● **ACTIVITY**
Could you give the number of lines in the entries below that contain the word "Velas"? Only the number is wanted.

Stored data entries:
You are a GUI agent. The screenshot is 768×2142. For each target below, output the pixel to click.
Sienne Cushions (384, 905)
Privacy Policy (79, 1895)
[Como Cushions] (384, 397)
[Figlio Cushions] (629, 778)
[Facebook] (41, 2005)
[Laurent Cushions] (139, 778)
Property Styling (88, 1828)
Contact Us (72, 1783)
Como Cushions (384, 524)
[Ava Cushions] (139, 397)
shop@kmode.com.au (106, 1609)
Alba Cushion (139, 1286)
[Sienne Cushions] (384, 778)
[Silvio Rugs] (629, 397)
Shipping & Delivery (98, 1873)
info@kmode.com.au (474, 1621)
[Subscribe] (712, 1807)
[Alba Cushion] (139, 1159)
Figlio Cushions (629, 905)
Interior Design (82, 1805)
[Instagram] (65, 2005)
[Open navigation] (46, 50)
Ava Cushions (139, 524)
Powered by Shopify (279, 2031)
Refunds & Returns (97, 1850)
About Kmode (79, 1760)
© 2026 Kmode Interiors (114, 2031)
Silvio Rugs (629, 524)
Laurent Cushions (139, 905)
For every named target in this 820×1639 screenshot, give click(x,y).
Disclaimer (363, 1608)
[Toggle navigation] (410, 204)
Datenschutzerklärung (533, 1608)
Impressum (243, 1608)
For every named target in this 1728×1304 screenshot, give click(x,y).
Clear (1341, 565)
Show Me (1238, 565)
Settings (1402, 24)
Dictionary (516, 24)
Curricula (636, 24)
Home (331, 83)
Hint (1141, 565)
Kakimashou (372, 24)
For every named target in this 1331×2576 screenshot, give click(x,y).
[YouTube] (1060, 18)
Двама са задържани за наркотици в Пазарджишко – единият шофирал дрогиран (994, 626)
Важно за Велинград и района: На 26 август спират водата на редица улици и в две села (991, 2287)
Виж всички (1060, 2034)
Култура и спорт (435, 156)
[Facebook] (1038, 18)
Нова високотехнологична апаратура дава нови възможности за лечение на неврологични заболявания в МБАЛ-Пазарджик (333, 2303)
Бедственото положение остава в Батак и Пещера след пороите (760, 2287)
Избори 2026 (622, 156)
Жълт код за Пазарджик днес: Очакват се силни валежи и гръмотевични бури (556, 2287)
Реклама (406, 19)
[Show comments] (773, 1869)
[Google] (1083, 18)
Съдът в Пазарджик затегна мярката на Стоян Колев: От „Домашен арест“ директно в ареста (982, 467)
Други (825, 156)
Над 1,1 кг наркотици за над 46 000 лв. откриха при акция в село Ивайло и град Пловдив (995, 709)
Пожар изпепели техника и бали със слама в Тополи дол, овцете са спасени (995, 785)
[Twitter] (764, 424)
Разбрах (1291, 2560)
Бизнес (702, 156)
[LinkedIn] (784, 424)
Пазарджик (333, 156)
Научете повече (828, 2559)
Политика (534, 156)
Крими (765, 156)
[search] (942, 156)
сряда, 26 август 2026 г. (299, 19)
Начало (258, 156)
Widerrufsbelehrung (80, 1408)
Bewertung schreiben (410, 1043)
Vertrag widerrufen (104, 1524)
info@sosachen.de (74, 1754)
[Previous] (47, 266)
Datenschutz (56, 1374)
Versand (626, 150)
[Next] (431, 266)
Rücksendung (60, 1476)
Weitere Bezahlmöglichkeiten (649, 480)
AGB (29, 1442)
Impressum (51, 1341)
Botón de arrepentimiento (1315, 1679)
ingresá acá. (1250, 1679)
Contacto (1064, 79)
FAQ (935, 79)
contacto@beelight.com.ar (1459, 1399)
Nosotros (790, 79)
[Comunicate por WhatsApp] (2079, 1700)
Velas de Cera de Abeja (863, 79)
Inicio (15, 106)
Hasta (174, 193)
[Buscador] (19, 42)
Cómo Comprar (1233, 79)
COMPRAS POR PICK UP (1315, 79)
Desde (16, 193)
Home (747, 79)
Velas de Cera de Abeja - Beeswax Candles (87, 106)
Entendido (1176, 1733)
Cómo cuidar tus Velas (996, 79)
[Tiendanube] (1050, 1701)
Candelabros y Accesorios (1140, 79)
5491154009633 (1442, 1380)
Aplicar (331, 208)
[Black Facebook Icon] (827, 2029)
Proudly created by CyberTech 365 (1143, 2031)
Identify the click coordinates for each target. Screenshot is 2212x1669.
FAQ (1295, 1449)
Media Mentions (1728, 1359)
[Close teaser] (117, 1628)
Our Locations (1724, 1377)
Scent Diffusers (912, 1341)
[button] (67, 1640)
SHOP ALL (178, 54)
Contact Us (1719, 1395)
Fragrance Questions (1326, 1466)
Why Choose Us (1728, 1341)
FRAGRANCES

● **YOUR RESPONSE**
3